Carles Puigdemont, former Generalitat president, publishes an article in EL PAÍS stating that Spanish socialism's only way out is breakup and recognizing the right to self-determination. He criticizes the PSOE's 2017 alignment with the PP and Spain's current climate of social division. He highlights the Brussels Pact as a turning point that strained political relations.

In his article published on November 23, 2025, in EL PAÍS, Carles Puigdemont i Casamajó, former Generalitat president and leader of Junts per Catalunya, analyzes Spain's political tensions stemming from the Catalan independence process. He describes how the Brussels Pact, signed two years ago, stirred Spanish politics by breaking official narratives, referencing the conflict from 1714, agreeing to investigations into 'lawfare' against independentists, and promoting an amnesty law, a taboo until then.
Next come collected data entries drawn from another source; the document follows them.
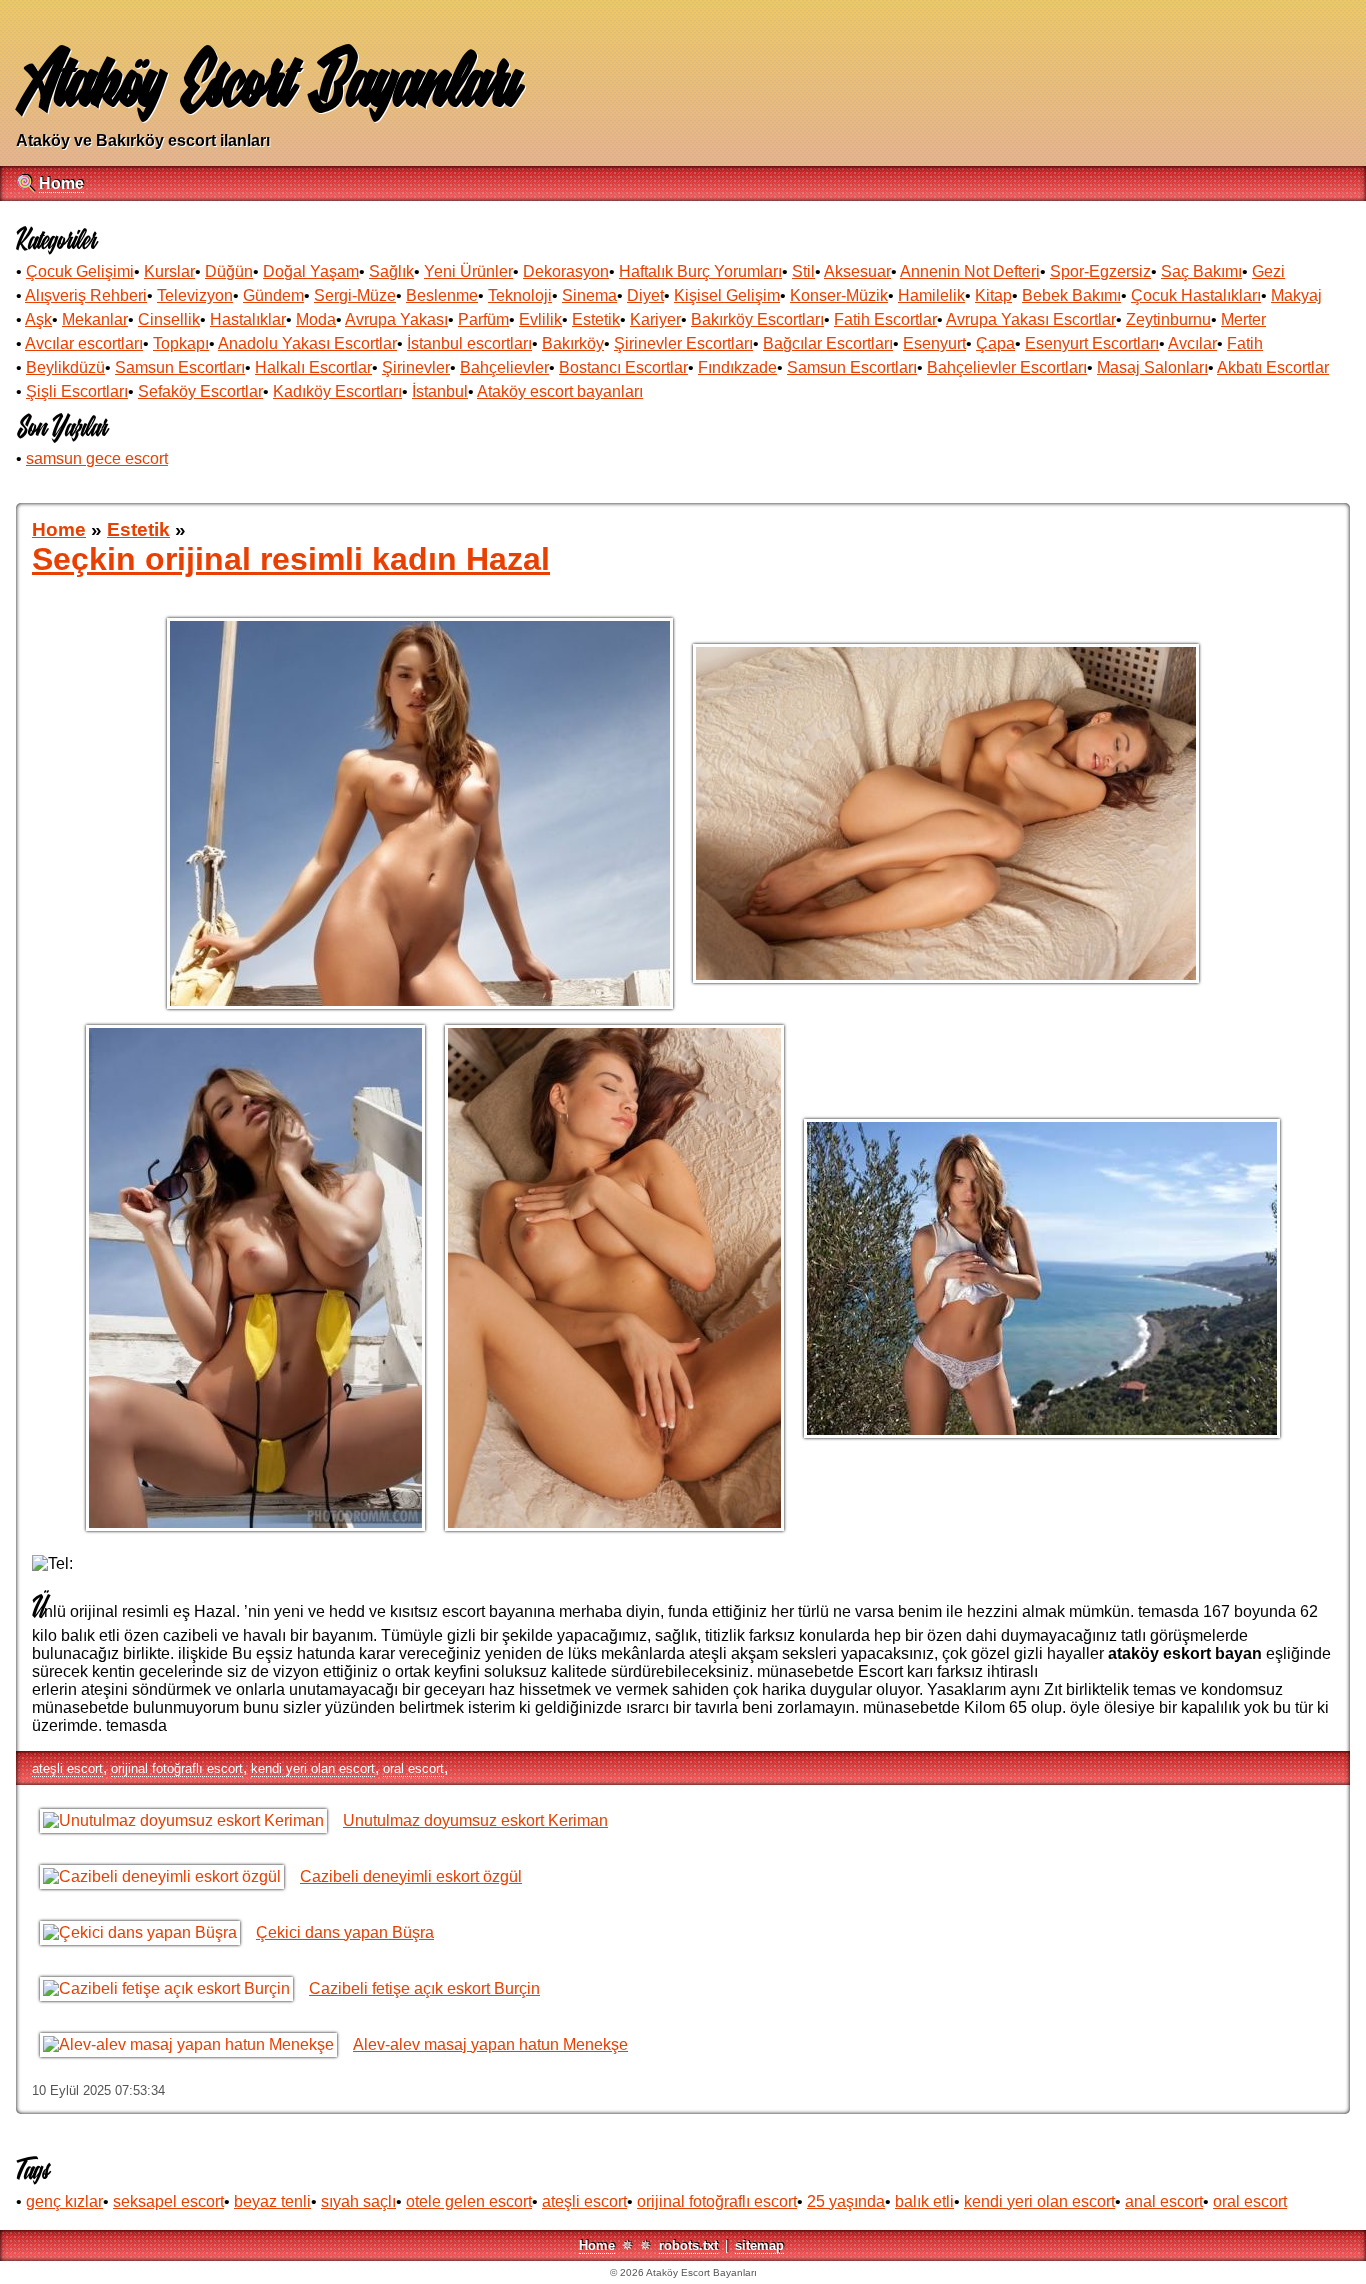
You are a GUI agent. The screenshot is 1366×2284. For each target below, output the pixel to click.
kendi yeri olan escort (313, 1768)
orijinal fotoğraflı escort (177, 1768)
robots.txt (688, 2245)
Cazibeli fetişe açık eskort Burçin (424, 1988)
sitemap (759, 2245)
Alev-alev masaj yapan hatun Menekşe (490, 2044)
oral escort (413, 1768)
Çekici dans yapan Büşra (345, 1932)
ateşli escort (67, 1768)
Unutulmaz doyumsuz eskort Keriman (475, 1820)
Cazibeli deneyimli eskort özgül (411, 1876)
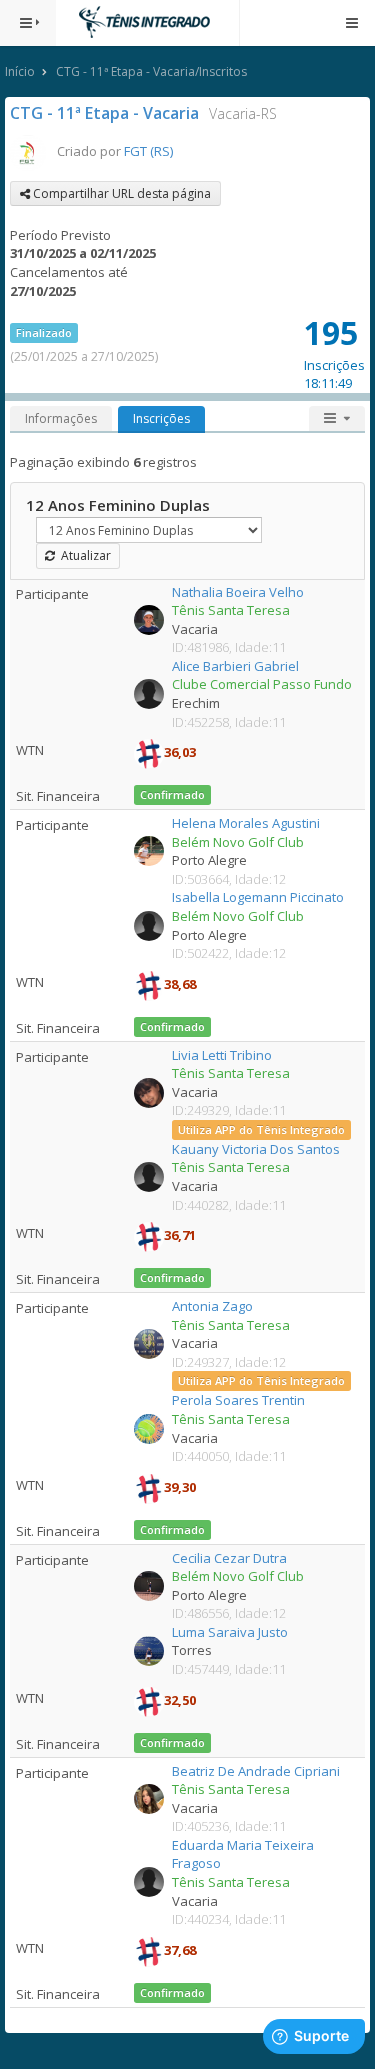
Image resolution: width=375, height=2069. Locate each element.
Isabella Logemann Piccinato (258, 897)
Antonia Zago (212, 1306)
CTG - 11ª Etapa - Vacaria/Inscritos (151, 71)
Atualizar (83, 555)
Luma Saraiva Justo (230, 1632)
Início (20, 71)
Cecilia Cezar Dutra (229, 1558)
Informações (61, 418)
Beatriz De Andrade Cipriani (256, 1771)
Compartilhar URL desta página (120, 193)
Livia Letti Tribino (222, 1055)
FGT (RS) (148, 151)
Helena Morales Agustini (246, 823)
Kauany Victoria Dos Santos (256, 1149)
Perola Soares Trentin (238, 1400)
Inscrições (161, 418)
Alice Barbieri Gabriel (235, 666)
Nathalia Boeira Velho (238, 592)
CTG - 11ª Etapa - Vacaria (104, 113)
Puigdemont recalls the vehemence of socialist leaders like Salvador Illa, current Generalitat president, who exclaimed: “There will be no amnesty or anything like that!”. He mentions negotiations in Switzerland with an international mediator, demands for official Catalan status in the EU and Congress of Deputies. Two years later, the protagonist of the first pact photo is in prison for corruption, there are criminal proceedings against President Pedro Sánchez's entourage and family, and Attorney General Álvaro García Ortiz has been convicted and disqualified.

The piece warns of a boiling social climate in Spain, akin to historical convulsive periods with tragic or tragicomic ends, such as wars, dictatorships, or the 23F coup. Puigdemont feels addressed as a European democrat and Catalan independentist, not as a Spaniard by obligation. He criticizes the PSOE's surrender by aligning with the PP in October 2017, after the king's speech on October 3, and their current 'abyss' position. He proposes that Spanish socialism undertake the breakup it avoided 50 years ago, recognizing the right to self-determination—a concept it defended for decades—instead of perpetuating pacts with the old regime like the Transition and Francoist monarchy.